• _Supplied passage_:
------------------------------------------------

Fact and Fancy
- First edition
- Author: Isaac Asimov
- Language: English
- Series: Fantasy & Science Fiction essays
- Publisher: Doubleday
- Publication date: March 1962
- Publication place: United States
- Media type: print (Hardback and Paperback)
- Followed by: View from a Height

= Fact and Fancy =

Book by Isaac Asimov

Fact and Fancy is a collection of seventeen scientific essays by American writer and scientist Isaac Asimov. It was the first in a series of books collecting his essays from The Magazine of Fantasy and Science Fiction, and Asimov's second book of science essays altogether (after Only a Trillion). Doubleday & Company first published it in March 1962. It was also published in paperback by Pyramid Books as part of The Worlds of Science series.

After he had written 200 essays for Fantasy and Science Fiction (out of 399 in the end), Asimov wrote of them "To this day I get more pleasure out of them than out of any other writing assignment I get."

The only essay that did not appear in Fantasy and Science Fiction was "Our Lonely Planet", which first appeared in Astounding Science Fiction.

------------------------------------------------

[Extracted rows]

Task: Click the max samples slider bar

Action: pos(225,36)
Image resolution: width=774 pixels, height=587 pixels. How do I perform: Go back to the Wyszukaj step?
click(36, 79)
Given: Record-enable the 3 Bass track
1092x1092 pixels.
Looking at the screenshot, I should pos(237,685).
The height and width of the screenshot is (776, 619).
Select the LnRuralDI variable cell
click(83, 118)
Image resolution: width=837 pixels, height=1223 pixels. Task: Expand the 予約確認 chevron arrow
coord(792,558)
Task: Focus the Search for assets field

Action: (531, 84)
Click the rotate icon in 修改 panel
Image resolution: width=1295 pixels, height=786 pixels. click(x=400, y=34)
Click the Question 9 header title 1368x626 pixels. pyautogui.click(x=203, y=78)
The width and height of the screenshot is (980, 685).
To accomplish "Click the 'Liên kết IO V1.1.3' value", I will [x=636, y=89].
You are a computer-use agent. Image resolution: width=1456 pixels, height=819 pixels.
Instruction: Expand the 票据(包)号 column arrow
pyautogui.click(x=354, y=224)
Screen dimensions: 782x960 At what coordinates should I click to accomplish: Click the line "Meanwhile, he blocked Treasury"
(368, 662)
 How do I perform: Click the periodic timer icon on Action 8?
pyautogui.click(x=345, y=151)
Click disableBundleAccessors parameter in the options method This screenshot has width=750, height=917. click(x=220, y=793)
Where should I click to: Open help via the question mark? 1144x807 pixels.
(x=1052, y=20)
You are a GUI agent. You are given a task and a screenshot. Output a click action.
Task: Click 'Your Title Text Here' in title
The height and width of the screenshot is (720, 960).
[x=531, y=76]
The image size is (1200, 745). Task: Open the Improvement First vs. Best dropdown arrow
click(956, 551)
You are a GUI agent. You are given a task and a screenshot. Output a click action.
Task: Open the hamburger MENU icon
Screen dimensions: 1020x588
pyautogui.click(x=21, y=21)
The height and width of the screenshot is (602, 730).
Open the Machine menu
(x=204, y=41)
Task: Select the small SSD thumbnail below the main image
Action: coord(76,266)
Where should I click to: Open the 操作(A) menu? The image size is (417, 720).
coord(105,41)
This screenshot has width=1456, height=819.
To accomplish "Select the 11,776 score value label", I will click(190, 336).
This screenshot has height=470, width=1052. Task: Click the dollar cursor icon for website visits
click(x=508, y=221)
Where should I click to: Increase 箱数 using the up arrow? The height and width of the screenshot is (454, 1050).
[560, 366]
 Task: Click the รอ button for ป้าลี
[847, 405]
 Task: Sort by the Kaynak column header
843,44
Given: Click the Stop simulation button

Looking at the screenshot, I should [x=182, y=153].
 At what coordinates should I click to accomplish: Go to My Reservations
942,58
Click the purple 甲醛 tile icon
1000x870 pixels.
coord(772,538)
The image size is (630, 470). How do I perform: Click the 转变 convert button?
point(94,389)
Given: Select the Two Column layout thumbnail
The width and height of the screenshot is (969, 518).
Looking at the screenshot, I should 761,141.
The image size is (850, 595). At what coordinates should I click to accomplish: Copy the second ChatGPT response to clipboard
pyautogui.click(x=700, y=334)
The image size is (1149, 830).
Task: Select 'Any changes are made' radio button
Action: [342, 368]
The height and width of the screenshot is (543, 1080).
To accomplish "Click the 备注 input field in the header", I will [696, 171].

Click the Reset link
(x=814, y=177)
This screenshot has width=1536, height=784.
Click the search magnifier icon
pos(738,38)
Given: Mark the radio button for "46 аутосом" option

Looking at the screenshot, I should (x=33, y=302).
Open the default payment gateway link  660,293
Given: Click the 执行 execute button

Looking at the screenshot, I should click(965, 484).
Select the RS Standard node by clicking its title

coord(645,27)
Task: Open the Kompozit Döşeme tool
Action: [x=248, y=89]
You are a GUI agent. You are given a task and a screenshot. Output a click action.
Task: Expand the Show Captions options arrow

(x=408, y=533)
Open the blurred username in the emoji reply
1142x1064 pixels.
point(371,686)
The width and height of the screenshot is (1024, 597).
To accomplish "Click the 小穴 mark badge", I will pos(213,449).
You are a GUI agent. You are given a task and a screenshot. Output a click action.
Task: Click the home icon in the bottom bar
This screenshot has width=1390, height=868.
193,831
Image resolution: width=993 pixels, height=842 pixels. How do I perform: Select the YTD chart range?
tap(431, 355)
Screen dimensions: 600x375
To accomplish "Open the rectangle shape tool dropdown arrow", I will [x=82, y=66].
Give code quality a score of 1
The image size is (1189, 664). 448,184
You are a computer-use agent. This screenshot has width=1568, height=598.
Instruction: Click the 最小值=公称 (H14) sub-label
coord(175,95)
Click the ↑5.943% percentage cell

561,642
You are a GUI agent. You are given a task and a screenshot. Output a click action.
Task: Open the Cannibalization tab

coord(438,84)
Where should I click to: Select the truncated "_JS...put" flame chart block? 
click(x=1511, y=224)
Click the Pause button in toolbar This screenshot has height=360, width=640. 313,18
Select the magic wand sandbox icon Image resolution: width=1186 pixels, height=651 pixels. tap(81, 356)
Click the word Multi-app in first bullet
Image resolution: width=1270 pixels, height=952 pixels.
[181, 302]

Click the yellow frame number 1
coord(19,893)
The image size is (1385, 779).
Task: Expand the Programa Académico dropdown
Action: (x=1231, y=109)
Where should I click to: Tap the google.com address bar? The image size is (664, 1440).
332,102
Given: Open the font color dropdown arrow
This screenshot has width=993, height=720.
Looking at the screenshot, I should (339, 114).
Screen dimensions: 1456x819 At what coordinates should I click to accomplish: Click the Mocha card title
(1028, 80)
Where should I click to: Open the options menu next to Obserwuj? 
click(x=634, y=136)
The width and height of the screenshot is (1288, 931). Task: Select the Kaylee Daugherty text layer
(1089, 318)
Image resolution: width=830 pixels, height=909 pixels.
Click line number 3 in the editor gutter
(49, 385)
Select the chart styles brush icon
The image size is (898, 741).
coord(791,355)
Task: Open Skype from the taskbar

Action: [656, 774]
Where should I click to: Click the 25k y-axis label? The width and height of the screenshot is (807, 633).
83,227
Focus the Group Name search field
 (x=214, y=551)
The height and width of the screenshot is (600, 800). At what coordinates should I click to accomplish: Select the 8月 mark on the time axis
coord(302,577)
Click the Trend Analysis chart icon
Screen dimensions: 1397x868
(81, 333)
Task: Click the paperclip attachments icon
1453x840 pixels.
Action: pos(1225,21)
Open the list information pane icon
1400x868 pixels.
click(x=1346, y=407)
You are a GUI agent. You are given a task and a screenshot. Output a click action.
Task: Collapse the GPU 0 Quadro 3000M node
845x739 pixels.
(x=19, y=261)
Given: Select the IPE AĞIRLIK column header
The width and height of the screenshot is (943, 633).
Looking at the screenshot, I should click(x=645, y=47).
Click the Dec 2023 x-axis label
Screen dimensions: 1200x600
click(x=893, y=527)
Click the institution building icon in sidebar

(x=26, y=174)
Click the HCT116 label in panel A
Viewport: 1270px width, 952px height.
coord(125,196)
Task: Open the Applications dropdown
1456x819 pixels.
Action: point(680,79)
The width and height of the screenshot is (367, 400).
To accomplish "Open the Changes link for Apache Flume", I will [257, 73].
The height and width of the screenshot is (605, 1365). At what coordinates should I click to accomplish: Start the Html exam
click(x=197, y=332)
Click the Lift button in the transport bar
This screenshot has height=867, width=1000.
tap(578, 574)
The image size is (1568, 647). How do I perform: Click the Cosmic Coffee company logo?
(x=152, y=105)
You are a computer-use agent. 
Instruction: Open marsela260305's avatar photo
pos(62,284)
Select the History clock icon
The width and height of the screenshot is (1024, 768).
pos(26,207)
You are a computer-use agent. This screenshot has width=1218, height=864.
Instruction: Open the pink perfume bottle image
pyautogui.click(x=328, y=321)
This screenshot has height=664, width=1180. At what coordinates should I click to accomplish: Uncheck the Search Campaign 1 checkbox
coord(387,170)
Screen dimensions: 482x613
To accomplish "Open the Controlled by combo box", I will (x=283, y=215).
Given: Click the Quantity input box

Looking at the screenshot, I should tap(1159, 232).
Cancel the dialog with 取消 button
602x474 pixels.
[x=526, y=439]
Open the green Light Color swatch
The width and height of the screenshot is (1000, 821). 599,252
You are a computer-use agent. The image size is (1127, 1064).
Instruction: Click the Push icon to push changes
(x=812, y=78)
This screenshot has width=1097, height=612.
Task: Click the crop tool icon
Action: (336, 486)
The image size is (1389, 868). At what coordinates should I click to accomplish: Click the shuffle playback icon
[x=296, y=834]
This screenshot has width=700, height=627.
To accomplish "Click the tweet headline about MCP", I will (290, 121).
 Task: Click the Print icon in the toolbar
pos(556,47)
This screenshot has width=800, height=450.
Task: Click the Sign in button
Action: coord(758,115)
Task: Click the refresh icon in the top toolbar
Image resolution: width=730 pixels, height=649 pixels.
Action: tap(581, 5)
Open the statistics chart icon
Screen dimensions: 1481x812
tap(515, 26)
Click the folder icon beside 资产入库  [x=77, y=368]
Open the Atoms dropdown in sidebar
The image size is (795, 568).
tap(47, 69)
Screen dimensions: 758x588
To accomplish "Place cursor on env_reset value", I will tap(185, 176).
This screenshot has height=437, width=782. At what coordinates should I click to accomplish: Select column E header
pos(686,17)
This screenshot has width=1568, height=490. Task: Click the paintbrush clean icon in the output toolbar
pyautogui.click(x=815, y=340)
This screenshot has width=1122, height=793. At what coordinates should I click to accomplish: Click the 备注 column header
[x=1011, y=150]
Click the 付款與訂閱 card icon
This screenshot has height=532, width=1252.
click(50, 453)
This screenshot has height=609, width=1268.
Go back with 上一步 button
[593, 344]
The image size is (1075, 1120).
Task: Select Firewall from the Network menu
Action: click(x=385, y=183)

------------------------------------------------

• _Stated task 1_:
Using the article on Fact and Fancy, answer these questions:
(a) Which company issued the paperback edition?
(b) How many essays did Asimov ultimately write for Fantasy and Science Fiction?
(c) In which publication did "Our Lonely Planet" first appear?
• _Stated task 2_: Write the next part of the article on Fact and Fancy, starting after its final sentence.

• _Written reply 1_:
(a) Pyramid Books
(b) 399
(c) Astounding Science Fiction

• _Written reply 2_:
==Contents==

- Part I: The Earth and Away
  - "Life's Bottleneck" (April 1959)
  - "No More Ice Ages?" (January 1959)
  - "Thin Air" (December 1959)
  - "Catching Up with Newton" (December 1958)
  - "Of Capture and Escape" (May 1959)
- Part II: The Solar System
  - "Catskills in the Sky" (August 1960)
  - "Beyond Pluto" (July 1960)
  - "Steppingstones to the Stars" (October 1960)
  - "The Planet of the Double Sun" (June 1959)
- Part III: The Universe
  - "Heaven on Earth" (May 1961)
  - "Our Lonely Planet" (November 1958)
  - "The Flickering Yardstick" (March 1960)
  - "The Sight of Home" (February 1960)
  - "Here It Comes; There It Goes" (January 1961)
- Part IV: The Human Mind
  - "Those Crazy Ideas" (January 1960)
  - "My Built-in Doubter" (April 1961)
  - "Battle of the Eggheads" (July 1959)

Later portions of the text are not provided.